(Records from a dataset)
BEGIN
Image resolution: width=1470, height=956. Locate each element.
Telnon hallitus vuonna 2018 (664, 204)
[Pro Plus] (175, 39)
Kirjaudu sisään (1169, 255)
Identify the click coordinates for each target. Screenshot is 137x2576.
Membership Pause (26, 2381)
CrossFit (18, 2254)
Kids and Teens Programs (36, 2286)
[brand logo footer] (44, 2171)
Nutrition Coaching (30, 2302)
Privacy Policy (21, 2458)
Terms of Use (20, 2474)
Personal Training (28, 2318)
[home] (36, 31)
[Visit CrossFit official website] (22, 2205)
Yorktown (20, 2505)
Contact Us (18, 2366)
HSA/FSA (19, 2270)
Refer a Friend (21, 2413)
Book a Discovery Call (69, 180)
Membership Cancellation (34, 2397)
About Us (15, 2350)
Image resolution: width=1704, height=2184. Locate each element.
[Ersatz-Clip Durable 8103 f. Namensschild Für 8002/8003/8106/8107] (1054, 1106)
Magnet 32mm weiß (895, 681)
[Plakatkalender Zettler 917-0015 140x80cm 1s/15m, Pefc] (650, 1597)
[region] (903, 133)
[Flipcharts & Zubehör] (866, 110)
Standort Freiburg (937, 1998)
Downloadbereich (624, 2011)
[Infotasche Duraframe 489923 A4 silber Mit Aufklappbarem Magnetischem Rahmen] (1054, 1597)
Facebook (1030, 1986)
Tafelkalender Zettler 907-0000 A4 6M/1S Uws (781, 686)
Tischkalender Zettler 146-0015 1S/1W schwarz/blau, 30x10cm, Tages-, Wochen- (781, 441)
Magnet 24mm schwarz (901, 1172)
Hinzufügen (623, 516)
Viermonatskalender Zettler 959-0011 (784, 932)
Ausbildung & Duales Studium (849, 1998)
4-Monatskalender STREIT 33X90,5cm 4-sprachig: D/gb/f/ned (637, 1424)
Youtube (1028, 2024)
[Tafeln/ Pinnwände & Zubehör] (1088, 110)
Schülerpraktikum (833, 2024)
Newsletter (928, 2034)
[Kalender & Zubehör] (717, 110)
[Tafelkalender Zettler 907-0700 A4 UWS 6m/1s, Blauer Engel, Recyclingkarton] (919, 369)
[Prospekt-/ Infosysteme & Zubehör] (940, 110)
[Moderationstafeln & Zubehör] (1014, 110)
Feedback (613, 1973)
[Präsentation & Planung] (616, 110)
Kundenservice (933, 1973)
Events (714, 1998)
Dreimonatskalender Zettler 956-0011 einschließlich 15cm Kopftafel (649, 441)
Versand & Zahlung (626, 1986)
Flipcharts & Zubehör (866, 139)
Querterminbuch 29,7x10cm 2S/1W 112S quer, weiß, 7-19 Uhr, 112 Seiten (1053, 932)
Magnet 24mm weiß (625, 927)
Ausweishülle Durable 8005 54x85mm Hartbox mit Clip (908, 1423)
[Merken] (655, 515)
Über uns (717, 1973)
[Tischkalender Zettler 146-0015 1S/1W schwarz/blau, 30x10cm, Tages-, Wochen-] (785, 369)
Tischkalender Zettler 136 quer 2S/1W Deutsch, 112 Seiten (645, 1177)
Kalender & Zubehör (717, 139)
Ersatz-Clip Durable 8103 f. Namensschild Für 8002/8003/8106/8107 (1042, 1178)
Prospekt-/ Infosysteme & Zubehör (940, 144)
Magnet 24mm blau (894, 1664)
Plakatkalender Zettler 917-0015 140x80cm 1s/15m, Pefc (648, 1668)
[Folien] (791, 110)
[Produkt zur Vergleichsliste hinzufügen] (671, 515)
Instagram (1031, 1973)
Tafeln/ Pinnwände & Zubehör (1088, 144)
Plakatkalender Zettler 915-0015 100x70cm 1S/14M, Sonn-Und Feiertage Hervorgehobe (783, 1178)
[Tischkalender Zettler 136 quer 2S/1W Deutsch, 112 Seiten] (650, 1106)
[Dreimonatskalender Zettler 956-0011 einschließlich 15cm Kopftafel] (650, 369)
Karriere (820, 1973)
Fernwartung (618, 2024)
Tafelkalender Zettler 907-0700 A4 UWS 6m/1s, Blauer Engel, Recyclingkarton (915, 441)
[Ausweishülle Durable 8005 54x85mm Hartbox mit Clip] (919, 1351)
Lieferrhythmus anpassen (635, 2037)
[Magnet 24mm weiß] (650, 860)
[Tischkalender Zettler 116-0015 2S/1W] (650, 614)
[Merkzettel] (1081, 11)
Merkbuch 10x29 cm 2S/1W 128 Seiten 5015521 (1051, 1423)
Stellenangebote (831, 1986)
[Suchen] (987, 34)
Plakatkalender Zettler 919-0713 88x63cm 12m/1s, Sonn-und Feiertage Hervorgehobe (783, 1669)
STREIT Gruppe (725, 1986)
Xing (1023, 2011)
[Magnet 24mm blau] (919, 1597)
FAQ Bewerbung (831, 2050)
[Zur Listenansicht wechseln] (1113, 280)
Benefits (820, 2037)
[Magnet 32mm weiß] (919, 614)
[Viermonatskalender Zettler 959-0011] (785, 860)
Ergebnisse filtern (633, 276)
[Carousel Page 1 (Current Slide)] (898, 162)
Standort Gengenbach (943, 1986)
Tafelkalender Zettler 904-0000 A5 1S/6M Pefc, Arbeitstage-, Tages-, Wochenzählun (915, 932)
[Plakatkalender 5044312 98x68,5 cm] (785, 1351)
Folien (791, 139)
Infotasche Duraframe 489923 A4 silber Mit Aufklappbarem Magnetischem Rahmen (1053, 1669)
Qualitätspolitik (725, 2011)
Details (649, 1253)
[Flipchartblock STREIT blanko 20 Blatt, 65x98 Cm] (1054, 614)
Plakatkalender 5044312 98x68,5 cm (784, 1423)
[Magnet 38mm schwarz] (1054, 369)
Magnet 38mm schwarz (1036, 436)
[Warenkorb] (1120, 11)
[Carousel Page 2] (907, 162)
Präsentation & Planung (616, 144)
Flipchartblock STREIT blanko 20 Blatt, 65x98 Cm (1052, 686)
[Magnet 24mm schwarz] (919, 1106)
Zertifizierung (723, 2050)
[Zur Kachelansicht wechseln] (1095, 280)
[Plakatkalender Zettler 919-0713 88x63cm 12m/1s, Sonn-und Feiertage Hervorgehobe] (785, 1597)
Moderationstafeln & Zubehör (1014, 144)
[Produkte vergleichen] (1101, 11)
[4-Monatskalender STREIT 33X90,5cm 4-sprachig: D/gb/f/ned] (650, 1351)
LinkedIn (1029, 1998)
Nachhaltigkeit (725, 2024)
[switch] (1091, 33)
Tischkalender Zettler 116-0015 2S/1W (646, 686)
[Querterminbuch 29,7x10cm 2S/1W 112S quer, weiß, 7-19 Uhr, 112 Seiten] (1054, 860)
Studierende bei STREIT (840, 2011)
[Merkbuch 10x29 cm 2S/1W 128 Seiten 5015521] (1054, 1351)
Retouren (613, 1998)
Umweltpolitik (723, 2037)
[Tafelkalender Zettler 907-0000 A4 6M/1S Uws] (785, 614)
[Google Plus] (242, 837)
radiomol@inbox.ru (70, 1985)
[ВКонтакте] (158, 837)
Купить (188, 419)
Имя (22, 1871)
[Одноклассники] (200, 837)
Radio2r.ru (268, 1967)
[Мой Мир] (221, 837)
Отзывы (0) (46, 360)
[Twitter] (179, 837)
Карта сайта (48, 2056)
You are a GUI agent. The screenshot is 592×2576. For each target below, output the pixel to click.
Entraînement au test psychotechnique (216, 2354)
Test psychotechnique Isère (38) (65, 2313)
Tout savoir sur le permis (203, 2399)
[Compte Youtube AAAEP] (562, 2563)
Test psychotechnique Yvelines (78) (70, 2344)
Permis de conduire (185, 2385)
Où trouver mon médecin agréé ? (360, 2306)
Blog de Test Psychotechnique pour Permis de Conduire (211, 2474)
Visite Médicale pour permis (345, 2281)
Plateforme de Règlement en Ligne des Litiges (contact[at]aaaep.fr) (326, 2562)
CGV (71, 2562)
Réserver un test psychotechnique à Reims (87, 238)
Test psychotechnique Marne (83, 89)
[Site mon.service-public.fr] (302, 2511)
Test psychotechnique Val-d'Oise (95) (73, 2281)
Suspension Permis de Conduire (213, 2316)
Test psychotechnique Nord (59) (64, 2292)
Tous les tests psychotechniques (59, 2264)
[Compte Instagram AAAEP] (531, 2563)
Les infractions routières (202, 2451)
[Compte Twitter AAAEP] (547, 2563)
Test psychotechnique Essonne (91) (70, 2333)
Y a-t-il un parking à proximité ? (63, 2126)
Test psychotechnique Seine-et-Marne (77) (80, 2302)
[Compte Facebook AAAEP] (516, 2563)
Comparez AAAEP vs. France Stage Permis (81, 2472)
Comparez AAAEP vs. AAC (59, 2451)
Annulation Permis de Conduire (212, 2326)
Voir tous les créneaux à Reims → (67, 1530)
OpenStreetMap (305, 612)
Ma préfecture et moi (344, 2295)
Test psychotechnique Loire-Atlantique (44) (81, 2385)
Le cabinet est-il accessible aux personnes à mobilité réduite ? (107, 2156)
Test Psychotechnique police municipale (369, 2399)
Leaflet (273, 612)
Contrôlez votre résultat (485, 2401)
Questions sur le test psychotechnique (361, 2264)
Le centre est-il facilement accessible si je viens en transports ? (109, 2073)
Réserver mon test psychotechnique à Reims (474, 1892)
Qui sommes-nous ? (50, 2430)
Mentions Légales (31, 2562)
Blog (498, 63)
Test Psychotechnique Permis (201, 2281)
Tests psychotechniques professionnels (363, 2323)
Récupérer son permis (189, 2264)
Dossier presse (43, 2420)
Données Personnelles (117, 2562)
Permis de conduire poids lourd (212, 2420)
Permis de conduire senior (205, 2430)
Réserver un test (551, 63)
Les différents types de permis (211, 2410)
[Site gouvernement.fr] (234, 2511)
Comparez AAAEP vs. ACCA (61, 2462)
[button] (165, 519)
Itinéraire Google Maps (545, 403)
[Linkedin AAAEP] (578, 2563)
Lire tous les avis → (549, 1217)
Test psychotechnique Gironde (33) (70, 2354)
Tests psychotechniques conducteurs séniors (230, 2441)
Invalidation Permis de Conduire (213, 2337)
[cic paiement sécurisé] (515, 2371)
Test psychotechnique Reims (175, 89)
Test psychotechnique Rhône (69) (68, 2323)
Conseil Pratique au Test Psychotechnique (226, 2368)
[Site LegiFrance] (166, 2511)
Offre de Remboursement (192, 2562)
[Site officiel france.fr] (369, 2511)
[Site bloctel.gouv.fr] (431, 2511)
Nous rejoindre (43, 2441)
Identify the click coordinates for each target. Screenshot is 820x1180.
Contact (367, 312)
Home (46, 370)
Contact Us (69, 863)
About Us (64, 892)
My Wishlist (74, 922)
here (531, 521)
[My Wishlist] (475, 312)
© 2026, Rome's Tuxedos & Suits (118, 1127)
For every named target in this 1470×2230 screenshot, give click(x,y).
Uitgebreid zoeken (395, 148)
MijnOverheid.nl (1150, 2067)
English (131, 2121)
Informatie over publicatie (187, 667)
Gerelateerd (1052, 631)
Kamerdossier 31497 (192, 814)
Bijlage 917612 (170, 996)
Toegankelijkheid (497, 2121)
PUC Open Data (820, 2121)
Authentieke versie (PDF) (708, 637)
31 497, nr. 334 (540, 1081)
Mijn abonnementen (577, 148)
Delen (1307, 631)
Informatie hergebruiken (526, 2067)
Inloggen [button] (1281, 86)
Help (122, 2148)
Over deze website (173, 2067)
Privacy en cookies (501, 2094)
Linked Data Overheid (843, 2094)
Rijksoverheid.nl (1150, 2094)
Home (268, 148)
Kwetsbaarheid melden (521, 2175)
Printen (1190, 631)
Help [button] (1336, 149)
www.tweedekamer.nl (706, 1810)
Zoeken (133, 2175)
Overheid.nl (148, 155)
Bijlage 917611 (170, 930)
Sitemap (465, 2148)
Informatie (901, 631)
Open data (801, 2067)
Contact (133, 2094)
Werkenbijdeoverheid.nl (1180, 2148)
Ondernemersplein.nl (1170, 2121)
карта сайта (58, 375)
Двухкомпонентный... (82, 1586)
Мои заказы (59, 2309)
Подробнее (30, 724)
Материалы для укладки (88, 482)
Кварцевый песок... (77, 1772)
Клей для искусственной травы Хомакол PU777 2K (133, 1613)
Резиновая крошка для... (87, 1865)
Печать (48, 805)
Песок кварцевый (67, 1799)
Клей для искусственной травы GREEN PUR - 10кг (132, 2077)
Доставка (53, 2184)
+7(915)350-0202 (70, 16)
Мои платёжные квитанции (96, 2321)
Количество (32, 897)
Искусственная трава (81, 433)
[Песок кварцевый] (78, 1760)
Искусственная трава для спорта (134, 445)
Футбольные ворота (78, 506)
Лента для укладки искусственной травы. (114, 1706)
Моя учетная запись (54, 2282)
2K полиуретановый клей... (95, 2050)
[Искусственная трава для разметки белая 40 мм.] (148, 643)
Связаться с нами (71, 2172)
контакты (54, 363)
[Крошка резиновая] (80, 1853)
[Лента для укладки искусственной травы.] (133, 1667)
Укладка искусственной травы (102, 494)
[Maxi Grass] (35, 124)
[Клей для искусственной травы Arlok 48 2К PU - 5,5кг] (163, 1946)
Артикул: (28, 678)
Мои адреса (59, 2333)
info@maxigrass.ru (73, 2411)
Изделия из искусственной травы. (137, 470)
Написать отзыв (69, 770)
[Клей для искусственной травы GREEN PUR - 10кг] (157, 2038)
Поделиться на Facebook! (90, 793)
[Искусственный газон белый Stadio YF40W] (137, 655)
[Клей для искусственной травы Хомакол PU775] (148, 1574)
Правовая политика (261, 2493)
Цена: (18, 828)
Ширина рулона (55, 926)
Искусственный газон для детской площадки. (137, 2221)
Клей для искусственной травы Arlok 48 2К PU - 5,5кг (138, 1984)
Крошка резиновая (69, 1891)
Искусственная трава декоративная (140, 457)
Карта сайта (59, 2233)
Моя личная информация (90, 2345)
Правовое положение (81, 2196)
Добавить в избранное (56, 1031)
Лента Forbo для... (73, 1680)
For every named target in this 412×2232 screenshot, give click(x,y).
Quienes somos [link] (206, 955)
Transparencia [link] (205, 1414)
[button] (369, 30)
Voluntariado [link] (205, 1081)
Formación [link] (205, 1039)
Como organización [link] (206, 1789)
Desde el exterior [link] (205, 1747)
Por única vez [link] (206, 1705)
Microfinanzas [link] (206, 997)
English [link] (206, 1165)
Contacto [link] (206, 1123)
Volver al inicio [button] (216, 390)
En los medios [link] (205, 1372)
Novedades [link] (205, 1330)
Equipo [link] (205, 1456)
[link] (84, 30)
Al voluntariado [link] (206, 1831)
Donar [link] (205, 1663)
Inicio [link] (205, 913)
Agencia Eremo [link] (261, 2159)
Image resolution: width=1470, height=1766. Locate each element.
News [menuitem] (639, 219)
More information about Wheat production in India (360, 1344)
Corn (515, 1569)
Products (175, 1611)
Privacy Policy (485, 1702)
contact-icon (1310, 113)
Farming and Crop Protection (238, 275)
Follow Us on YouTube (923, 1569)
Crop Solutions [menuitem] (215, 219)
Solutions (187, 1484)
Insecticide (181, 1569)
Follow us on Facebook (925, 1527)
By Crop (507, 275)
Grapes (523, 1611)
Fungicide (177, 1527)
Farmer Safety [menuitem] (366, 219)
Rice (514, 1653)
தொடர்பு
END
### TASK INSTRUCTIONS
The lines above from the one containing "Kwetsbaarheid melden (521, 2175)" through the one containing "Материалы для укладки (88, 482)" are to be set down exactly, and no others.

### YOUR RESPONSE
Kwetsbaarheid melden (521, 2175)
Printen (1190, 631)
Help [button] (1336, 149)
www.tweedekamer.nl (706, 1810)
Zoeken (133, 2175)
Overheid.nl (148, 155)
Bijlage 917611 (170, 930)
Sitemap (465, 2148)
Informatie (901, 631)
Open data (801, 2067)
Contact (133, 2094)
Werkenbijdeoverheid.nl (1180, 2148)
Ondernemersplein.nl (1170, 2121)
карта сайта (58, 375)
Двухкомпонентный... (82, 1586)
Мои заказы (59, 2309)
Подробнее (30, 724)
Материалы для укладки (88, 482)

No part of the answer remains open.